start
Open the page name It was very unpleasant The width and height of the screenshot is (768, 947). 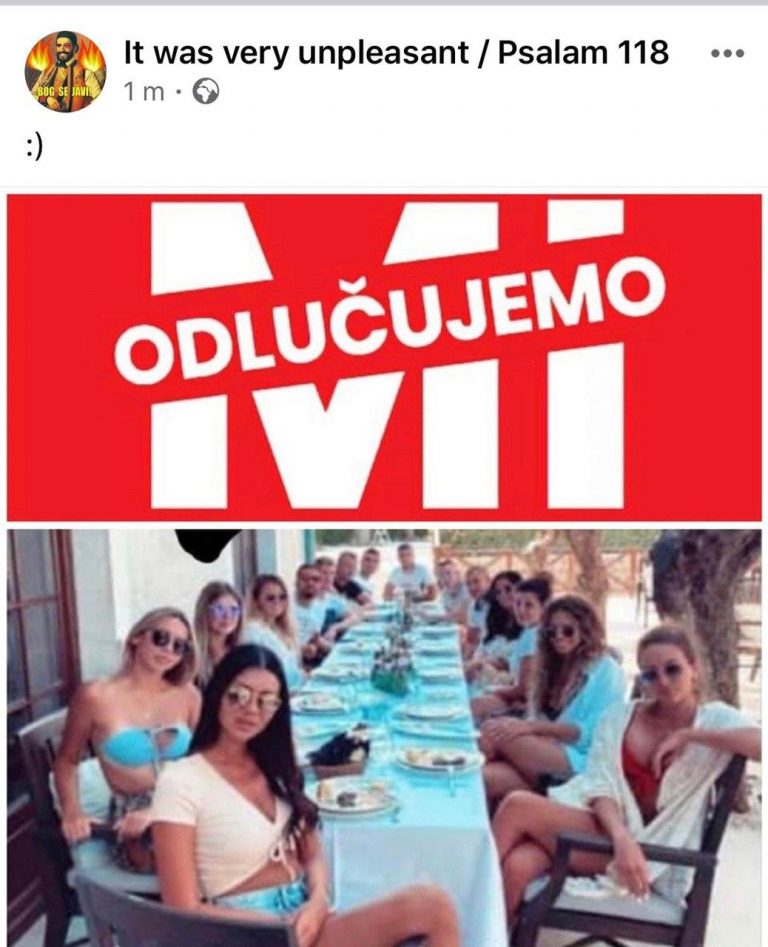click(296, 52)
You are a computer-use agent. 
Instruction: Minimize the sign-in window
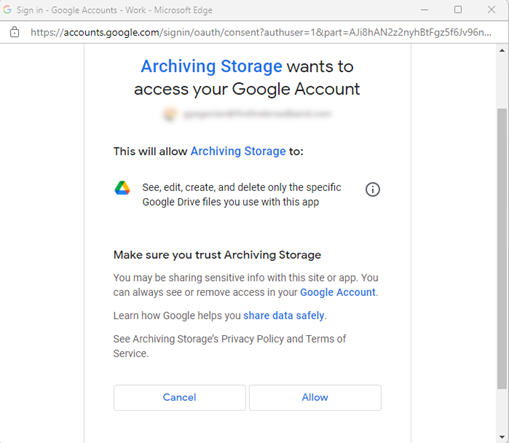424,10
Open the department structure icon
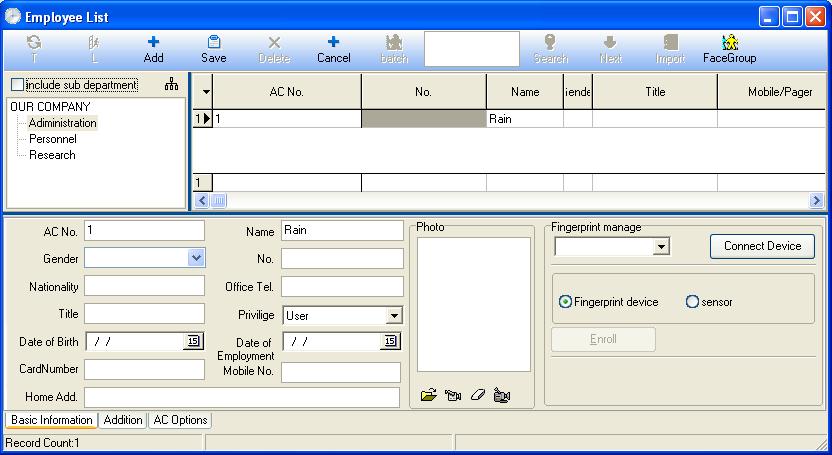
end
**Challenge**
Output the lines of the records exactly as they appear, from the line containing "You are a computer-use agent." through the end of the records. Leave the pictures out of your answer.

**Answer to this exercise**
You are a computer-use agent. 
Instruction: Minimize the sign-in window
424,10
Open the department structure icon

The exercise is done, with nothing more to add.